▸ **WRITTEN REQUEST**
Can you put the stretch from the line containing "Where should I click to: Expand" through the end of the records into a JSON list of strings, one string per line, with blank lines and pictures left out?

* START GIVEN DATA *

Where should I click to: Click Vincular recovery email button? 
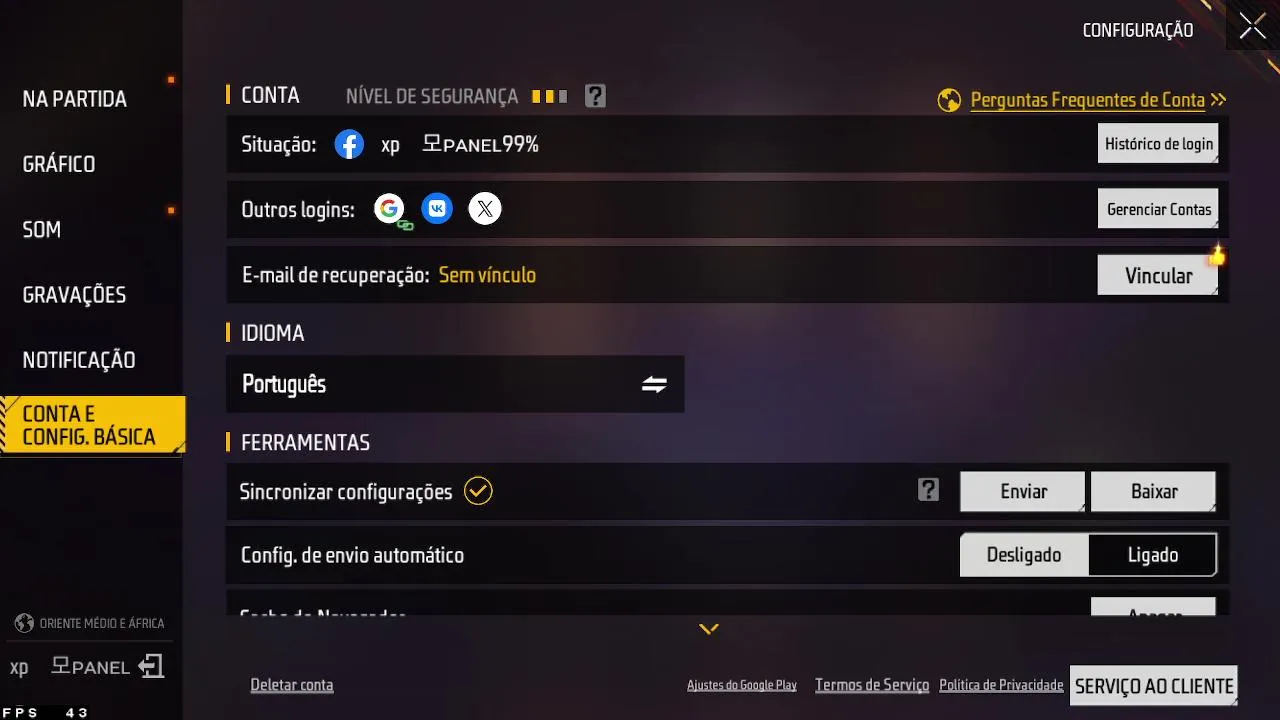[1158, 275]
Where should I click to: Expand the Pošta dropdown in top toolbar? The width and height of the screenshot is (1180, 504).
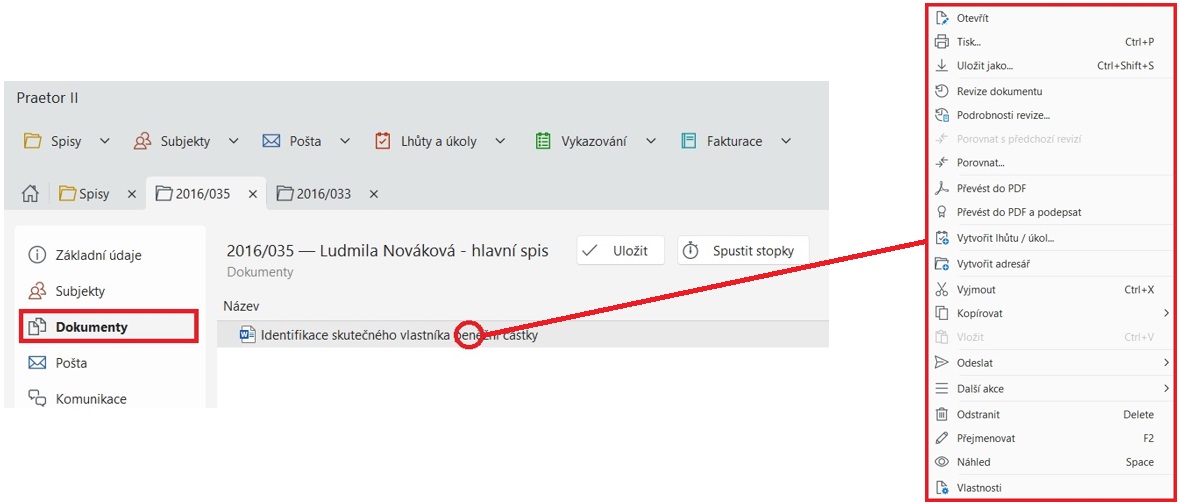(345, 141)
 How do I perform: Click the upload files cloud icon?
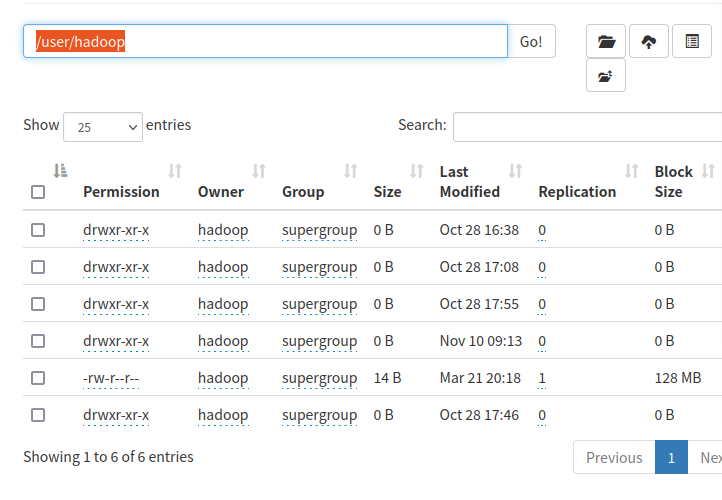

* END GIVEN DATA *

▸ **FINAL ANSWER**
[
  "Where should I click to: Expand the Pošta dropdown in top toolbar? The width and height of the screenshot is (1180, 504).",
  "(345, 141)",
  " How do I perform: Click the upload files cloud icon?"
]